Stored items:
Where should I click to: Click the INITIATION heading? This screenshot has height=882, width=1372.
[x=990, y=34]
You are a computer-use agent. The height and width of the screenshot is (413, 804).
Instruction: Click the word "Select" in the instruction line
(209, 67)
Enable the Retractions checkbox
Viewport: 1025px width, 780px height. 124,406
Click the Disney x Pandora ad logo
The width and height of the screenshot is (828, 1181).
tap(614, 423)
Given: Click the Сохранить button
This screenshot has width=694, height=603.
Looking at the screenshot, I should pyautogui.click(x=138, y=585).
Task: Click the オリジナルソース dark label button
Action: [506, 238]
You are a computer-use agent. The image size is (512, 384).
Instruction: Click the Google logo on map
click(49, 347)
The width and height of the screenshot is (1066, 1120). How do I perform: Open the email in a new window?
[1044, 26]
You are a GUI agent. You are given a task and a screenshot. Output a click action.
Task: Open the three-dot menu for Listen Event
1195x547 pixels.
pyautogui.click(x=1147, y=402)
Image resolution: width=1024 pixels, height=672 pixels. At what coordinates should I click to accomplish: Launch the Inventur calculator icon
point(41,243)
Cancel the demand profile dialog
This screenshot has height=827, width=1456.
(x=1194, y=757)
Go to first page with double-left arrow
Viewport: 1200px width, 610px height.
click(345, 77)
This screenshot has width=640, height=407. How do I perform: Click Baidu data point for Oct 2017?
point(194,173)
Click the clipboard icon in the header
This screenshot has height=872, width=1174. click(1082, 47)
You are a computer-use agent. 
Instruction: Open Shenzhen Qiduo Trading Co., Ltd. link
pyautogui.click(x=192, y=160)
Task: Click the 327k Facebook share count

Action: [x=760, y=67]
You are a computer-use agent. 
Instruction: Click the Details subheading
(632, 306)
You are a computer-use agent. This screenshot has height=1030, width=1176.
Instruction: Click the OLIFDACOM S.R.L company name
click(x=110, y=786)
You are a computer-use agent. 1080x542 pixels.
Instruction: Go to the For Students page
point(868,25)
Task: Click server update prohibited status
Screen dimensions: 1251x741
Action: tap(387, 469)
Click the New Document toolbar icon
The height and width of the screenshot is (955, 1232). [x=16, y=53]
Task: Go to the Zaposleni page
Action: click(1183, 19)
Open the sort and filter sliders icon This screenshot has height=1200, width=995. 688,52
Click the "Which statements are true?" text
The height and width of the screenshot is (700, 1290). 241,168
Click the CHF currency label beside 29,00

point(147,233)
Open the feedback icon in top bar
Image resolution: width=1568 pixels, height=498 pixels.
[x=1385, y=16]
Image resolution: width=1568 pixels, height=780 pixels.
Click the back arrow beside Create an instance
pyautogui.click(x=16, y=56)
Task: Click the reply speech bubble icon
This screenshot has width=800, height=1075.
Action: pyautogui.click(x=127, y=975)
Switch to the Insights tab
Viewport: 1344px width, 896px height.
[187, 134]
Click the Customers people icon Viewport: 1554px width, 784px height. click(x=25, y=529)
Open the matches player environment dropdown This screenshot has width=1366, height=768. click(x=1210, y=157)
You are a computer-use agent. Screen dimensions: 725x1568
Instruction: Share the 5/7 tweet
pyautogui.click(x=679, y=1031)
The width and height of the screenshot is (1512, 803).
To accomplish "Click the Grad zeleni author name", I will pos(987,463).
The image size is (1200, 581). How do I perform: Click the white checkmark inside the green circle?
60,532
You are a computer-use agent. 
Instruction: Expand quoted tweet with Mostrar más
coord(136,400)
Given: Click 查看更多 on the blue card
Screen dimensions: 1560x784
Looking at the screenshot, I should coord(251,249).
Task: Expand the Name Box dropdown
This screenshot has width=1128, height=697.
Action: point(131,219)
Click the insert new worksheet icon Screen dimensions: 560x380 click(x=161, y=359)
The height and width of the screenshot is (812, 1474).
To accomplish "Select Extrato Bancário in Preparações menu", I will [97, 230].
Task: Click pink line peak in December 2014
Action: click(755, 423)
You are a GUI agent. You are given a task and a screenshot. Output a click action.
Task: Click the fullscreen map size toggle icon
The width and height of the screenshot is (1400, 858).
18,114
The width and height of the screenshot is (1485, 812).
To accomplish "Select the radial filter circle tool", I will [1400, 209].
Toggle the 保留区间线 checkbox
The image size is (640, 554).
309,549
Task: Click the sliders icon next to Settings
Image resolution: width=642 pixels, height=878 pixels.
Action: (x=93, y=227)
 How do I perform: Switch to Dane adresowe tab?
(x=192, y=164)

▶ _What the task asks_
Transcribe each entry above exactly as it reads.

▶ _Answer space_
Where should I click to: Click the INITIATION heading? This screenshot has height=882, width=1372.
[x=990, y=34]
You are a computer-use agent. The height and width of the screenshot is (413, 804).
Instruction: Click the word "Select" in the instruction line
(209, 67)
Enable the Retractions checkbox
Viewport: 1025px width, 780px height. 124,406
Click the Disney x Pandora ad logo
The width and height of the screenshot is (828, 1181).
tap(614, 423)
Given: Click the Сохранить button
This screenshot has width=694, height=603.
Looking at the screenshot, I should pyautogui.click(x=138, y=585).
Task: Click the オリジナルソース dark label button
Action: [506, 238]
You are a computer-use agent. The image size is (512, 384).
Instruction: Click the Google logo on map
click(49, 347)
The width and height of the screenshot is (1066, 1120). How do I perform: Open the email in a new window?
[1044, 26]
You are a GUI agent. You are given a task and a screenshot. Output a click action.
Task: Open the three-dot menu for Listen Event
1195x547 pixels.
pyautogui.click(x=1147, y=402)
Image resolution: width=1024 pixels, height=672 pixels. At what coordinates should I click to accomplish: Launch the Inventur calculator icon
point(41,243)
Cancel the demand profile dialog
This screenshot has height=827, width=1456.
(x=1194, y=757)
Go to first page with double-left arrow
Viewport: 1200px width, 610px height.
click(345, 77)
This screenshot has width=640, height=407. How do I perform: Click Baidu data point for Oct 2017?
point(194,173)
Click the clipboard icon in the header
This screenshot has height=872, width=1174. click(1082, 47)
You are a computer-use agent. 
Instruction: Open Shenzhen Qiduo Trading Co., Ltd. link
pyautogui.click(x=192, y=160)
Task: Click the 327k Facebook share count

Action: [x=760, y=67]
You are a computer-use agent. 
Instruction: Click the Details subheading
(632, 306)
You are a computer-use agent. This screenshot has height=1030, width=1176.
Instruction: Click the OLIFDACOM S.R.L company name
click(x=110, y=786)
You are a computer-use agent. 1080x542 pixels.
Instruction: Go to the For Students page
point(868,25)
Task: Click server update prohibited status
Screen dimensions: 1251x741
Action: tap(387, 469)
Click the New Document toolbar icon
The height and width of the screenshot is (955, 1232). [x=16, y=53]
Task: Go to the Zaposleni page
Action: click(1183, 19)
Open the sort and filter sliders icon This screenshot has height=1200, width=995. 688,52
Click the "Which statements are true?" text
The height and width of the screenshot is (700, 1290). 241,168
Click the CHF currency label beside 29,00

point(147,233)
Open the feedback icon in top bar
Image resolution: width=1568 pixels, height=498 pixels.
[x=1385, y=16]
Image resolution: width=1568 pixels, height=780 pixels.
Click the back arrow beside Create an instance
pyautogui.click(x=16, y=56)
Task: Click the reply speech bubble icon
This screenshot has width=800, height=1075.
Action: pyautogui.click(x=127, y=975)
Switch to the Insights tab
Viewport: 1344px width, 896px height.
[187, 134]
Click the Customers people icon Viewport: 1554px width, 784px height. click(x=25, y=529)
Open the matches player environment dropdown This screenshot has width=1366, height=768. click(x=1210, y=157)
You are a computer-use agent. Screen dimensions: 725x1568
Instruction: Share the 5/7 tweet
pyautogui.click(x=679, y=1031)
The width and height of the screenshot is (1512, 803).
To accomplish "Click the Grad zeleni author name", I will pos(987,463).
The image size is (1200, 581). How do I perform: Click the white checkmark inside the green circle?
60,532
You are a computer-use agent. 
Instruction: Expand quoted tweet with Mostrar más
coord(136,400)
Given: Click 查看更多 on the blue card
Screen dimensions: 1560x784
Looking at the screenshot, I should coord(251,249).
Task: Expand the Name Box dropdown
This screenshot has width=1128, height=697.
Action: point(131,219)
Click the insert new worksheet icon Screen dimensions: 560x380 click(x=161, y=359)
The height and width of the screenshot is (812, 1474).
To accomplish "Select Extrato Bancário in Preparações menu", I will [97, 230].
Task: Click pink line peak in December 2014
Action: click(755, 423)
You are a GUI agent. You are given a task and a screenshot. Output a click action.
Task: Click the fullscreen map size toggle icon
The width and height of the screenshot is (1400, 858).
18,114
The width and height of the screenshot is (1485, 812).
To accomplish "Select the radial filter circle tool", I will [1400, 209].
Toggle the 保留区间线 checkbox
The image size is (640, 554).
309,549
Task: Click the sliders icon next to Settings
Image resolution: width=642 pixels, height=878 pixels.
Action: (x=93, y=227)
 How do I perform: Switch to Dane adresowe tab?
(x=192, y=164)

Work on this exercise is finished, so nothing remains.